[Extrait du texte]
● ● ● ● ●

Pierre Bayard, dont on a déjà évoqué certains essais dans ce blog, n'a pas son pareil pour évoquer avec humour et intelligence des sujets immenses en utilisant le second degré, avec une sorte de radicalité ludique qui est l'intérêt du second degré (pousser les conséquences du second degré à son extrémité avec le plus grand sérieux, une exigence de cohérence. Ce qui a certes un côté un peu potache aussi).

 

Sa grande question, qui chemine au long de ses écrits, est celle du Moi. Y a t-il une permanence et une unicité du Moi ? Quelle est la substance du Moi ? Puis-je par exemple me demander ce que j'aurais fait pendant la seconde guerre mondiale ? Il n'est pas neutre évidemment qu'il soit, en plus d'un professeur de littérature, un psychanalyste.

 

Il continue ses jeux ontologiquement déstabilisants à la Borges, avec "l'Enigme Tolstoïevski", toujours dans cette verve : le Moi est-il permanent, et ici unique ? C'est en fusionnant deux auteurs, comme si c'était le plus sérieusement du monde (il se permet même d'évoquer le fait que certains auraient parlé de deux auteurs), qu'il développe la théorie des personnalités multiples. L'œuvre de ce Tolstoïevski, qui existe peut-être dans un des autres tiroirs du multivers, serait l'exemple parfait de l'existence en nous, non de plusieurs aspects de la personnalité, mais de plusieurs personnalités.

 

Par l'aspect ludique, la veine un peu délirante (pas tant que ça) qu'on creuse, on peut aborder avec plus de plaisir certaines explications pédagogiques. Et Bayard au passage par exemple déroule, autrement qu'un "Que sais-je ?" peut-être rébarbatif (quoi que j'aime bien les "Que sais-je ?"), la psychologie freudienne, dont il présente les failles, il se permet aussi ce luxe. Ainsi la théorie du "plusieurs Moi", vient concurrencer la théorie du Moi soumis à la pression de forces qu'ils paraît recouvrir. L'horizontalité des Moi se substitue à la topique freudienne et permet de l'expliquer au passage.

● ● ● ● ●

[Données présentées]
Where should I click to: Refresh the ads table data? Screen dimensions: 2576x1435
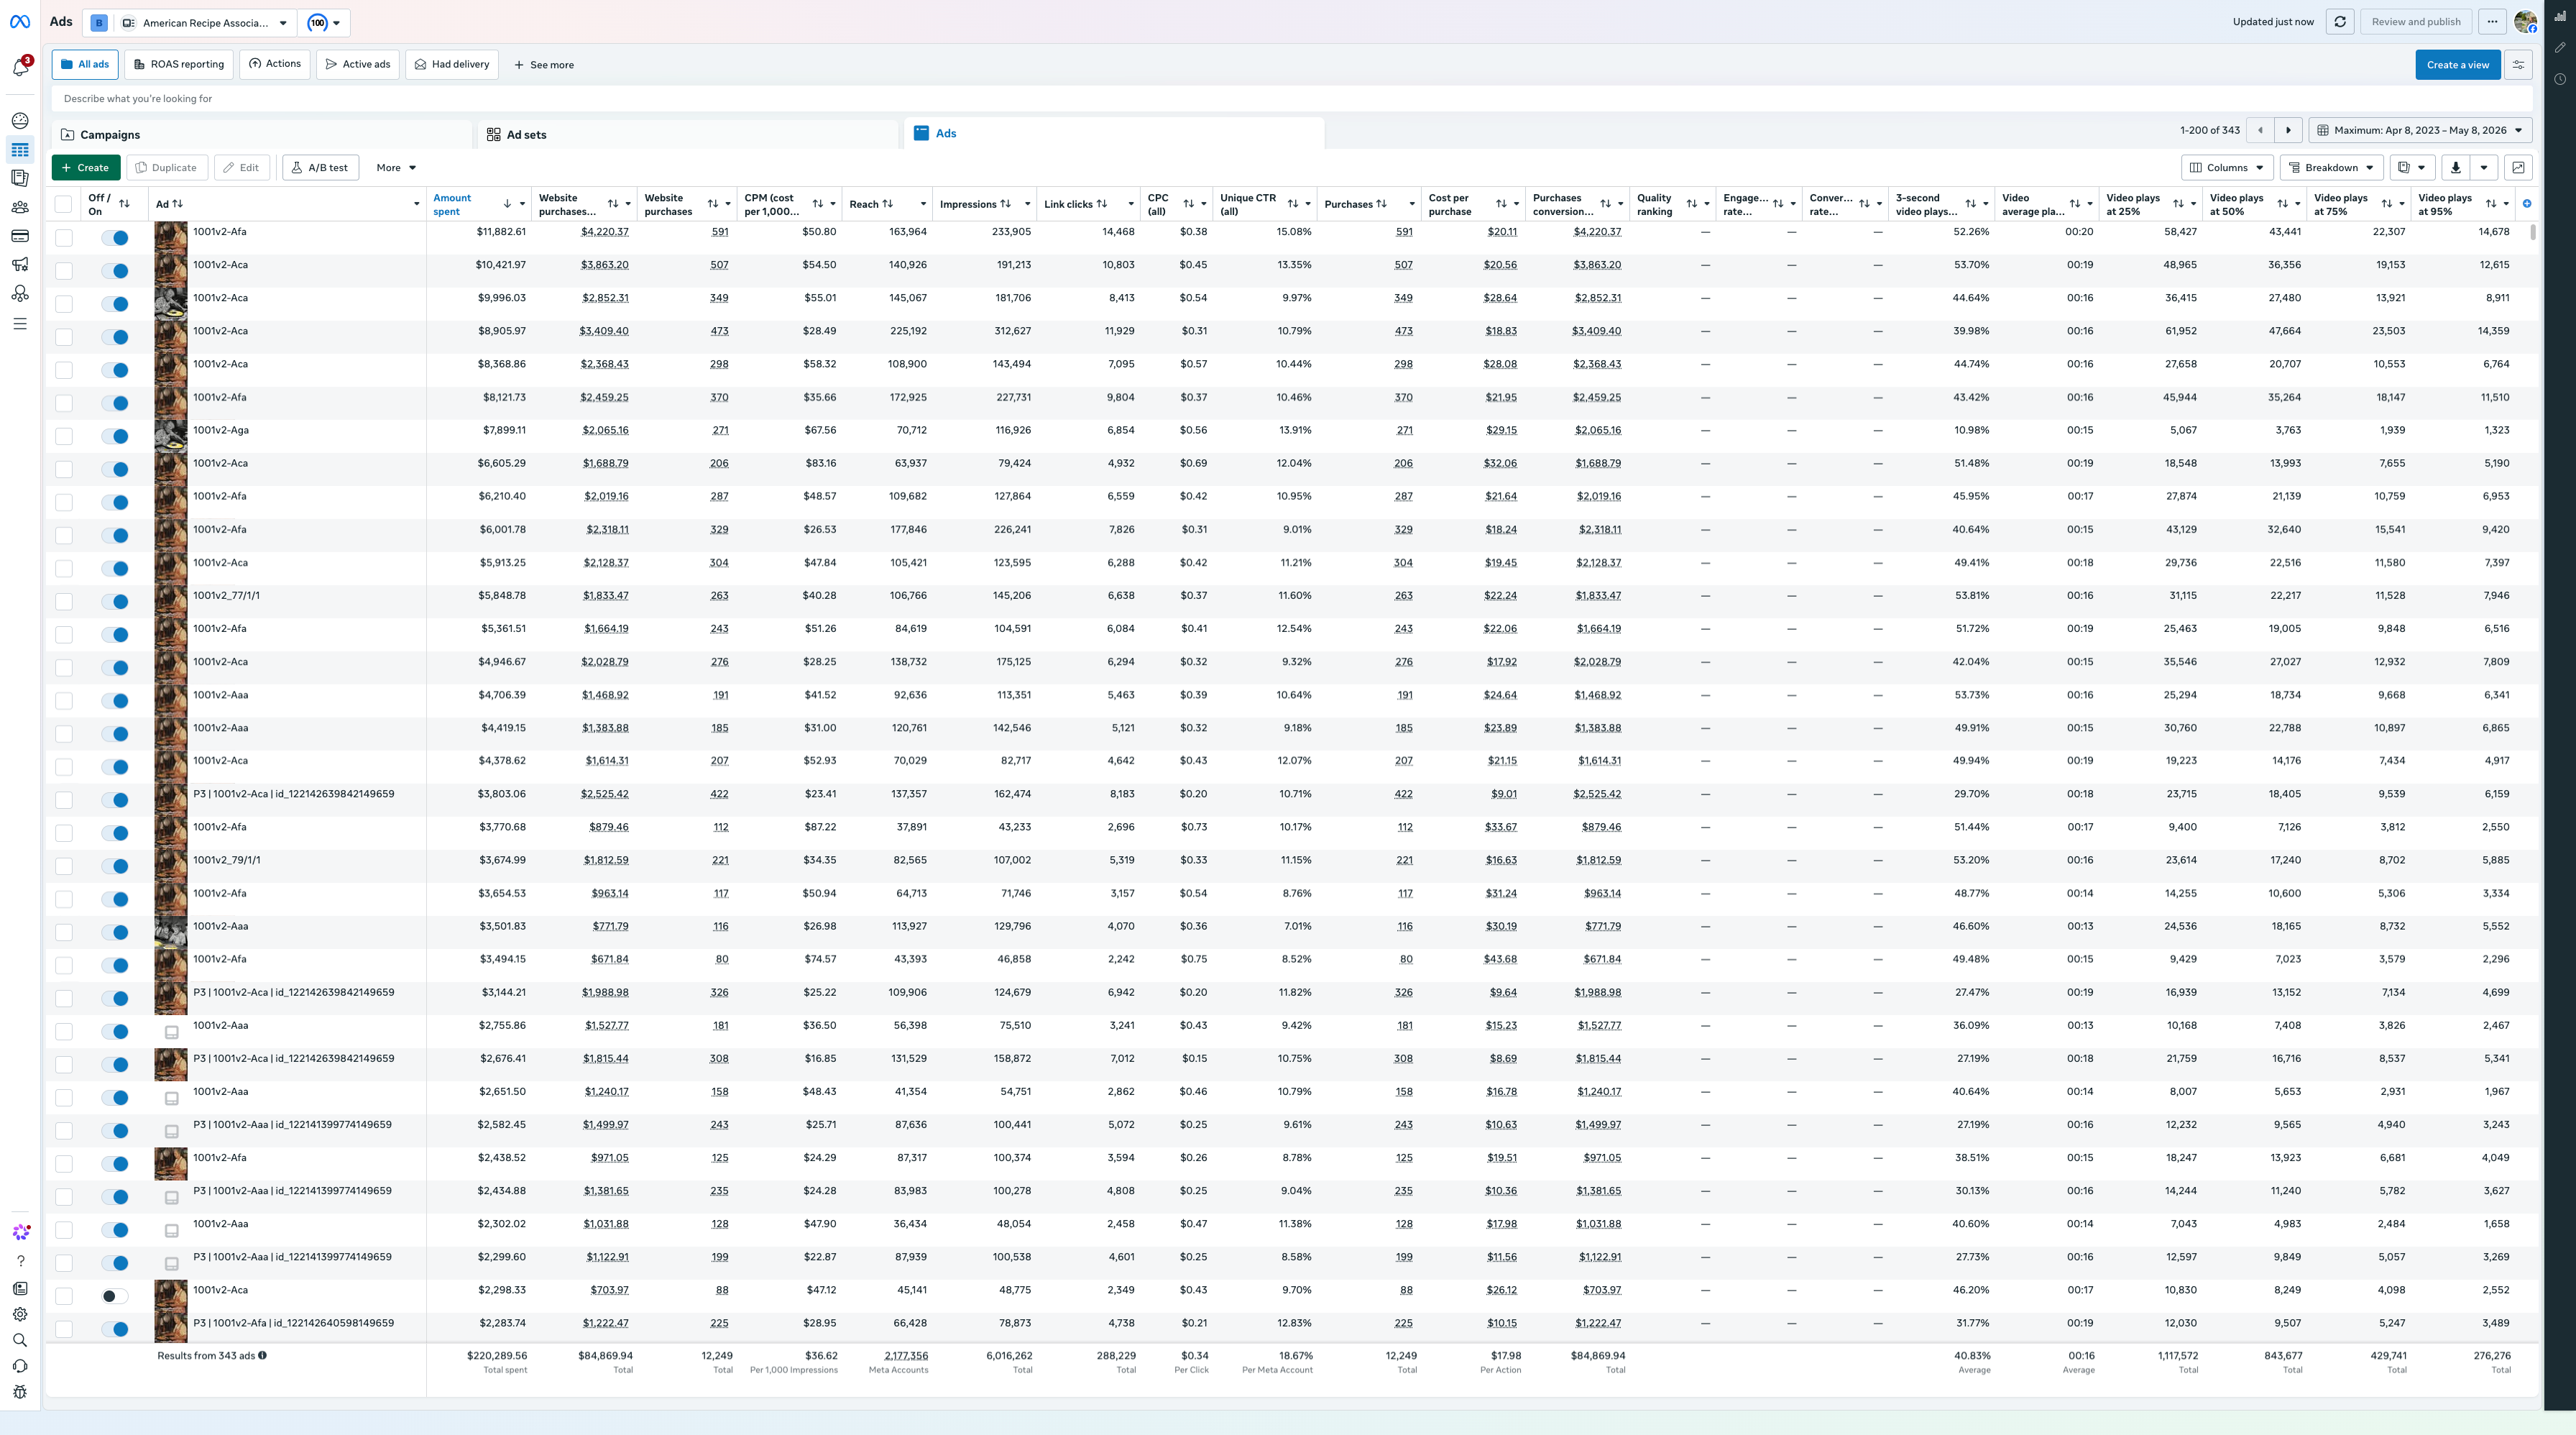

● ● ● ● ●

[Travail à faire]
1. Selon le texte sur Pierre Bayard, quelle autre profession exerce-t-il, en plus de celle de professeur de littérature ?
2. Recopiez le passage du texte sur Pierre Bayard en commençant par "Pierre Bayard, dont" et jusqu'à "peu potache aussi).", en rebaptisant "Pierre Bayard" en "l'essayiste".
3. Prolongez le texte sur Pierre Bayard à partir de sa dernière phrase.

[Corrigé des exercices]
1. Il est psychanalyste.

2.
l'essayiste, dont on a déjà évoqué certains essais dans ce blog, n'a pas son pareil pour évoquer avec humour et intelligence des sujets immenses en utilisant le second degré, avec une sorte de radicalité ludique qui est l'intérêt du second degré (pousser les conséquences du second degré à son extrémité avec le plus grand sérieux, une exigence de cohérence. Ce qui a certes un côté un peu potache aussi).

3.
Bien évidemment derrière cet argumentaire, plein d'humour, mais qui soulève de vraies questions, notamment celle du Moi comme simple métaphore, ce que disait Valery, ou comme pur effet de langage, il y a une déclaration d'amour pour la littérature russe du 19eme siècle, les questions fondamentales qu'elle a su aborder, aussi bien chez Tolstoï que chez Dostoïevski. Par delà leurs différences, l'époque a réclamé d'eux certaines réponses. D'où une familiarité qui permet d'aller jusqu'à pouvoir dire qu'il s'agit d'une seule personne. Mais parfois évidemment, ça ne cadre pas. Alors on parle de crise. Comme chez chacun d'entre nous. Troublant en effet.

 

Pierre Bayard va analyser l'œuvre de ce Tolstoïevski et nous montrer que les phénomènes psychologiques qu'elle aborde ne peuvent être saisis que si l'on accepte l'hypothèse des personnalités multiples.

 

C'est le cas du coup de foudre amoureux. L'aspect irrépressible du sentiment ne peut s'expliquer que par le surgissement sur la scène d'une autre des personnalités que l'on accueille en soi. Et c'est pourquoi Tolstoï(ievski) peut écrire, à propos du prince André, quand il croise Natacha au bal : "un bonheur inconnu envahit son âme". Réciproquement, la subite disparition du sentiment amoureux, dans ce qu'elle a de brutal et d'incompréhensible (comment se fait-il que quelqu'un qui était l'évidence même n'existe plus ?), peut s'expliquer par cette pluri identité jusqu'au boutiste. Le temps est cette dimension même où peut se déployer au mieux l'existence des personnalités multiples. Toujours dans le domaine amoureux, ce que l'on appelle de nos jours le polyamour est aussi selon Bayard un effet de l'existence des personnalités diverses que nous portons.

 

Les personnages multiples compliquent encore la donne en s'exprimant parfois en même temps.  Notre tendance à ne pas être le même devant deux interlocuteurs doit s'analyser crûment, non comme l'effet de nuances, mais comme le produit de personnalités étanches dans un même corps. On mesure ici l'humour de Pierre Bayard devant l'étonnement que suscitent les personnages des romans russes cités. Le choc des personnalités peut conduire au masochisme, à l'auto agression, à la haine de soi, par exemple dans "Le joueur". Le problème du suicide, si préoccupant pour le romanesque russe, viendrait du fait qu'on ne s'accepte pas comme personnalité multiple. On juge anormaux des conflits intra psychiques qui sont inéluctables.

 

Le roman russe classique met en scène la violence. Le passage à l'acte, comme le coup de foudre, est souvent incompréhensible. Comme l'acte de Michel Piccoli, à la fin de "Max et les ferrailleurs" de Claude Sautet, quand il tue son collègue pour un caprice sans profondeur apparente. On dirait alors qu'un autre Max a surgi sur la scène. Un Max caché (l'exemple est de moi, Bayard en reste aux deux russes, et à Proust). Le langage nous est témoin de la justesse de la théorie : ne dit-on pas "être hors de soi" ?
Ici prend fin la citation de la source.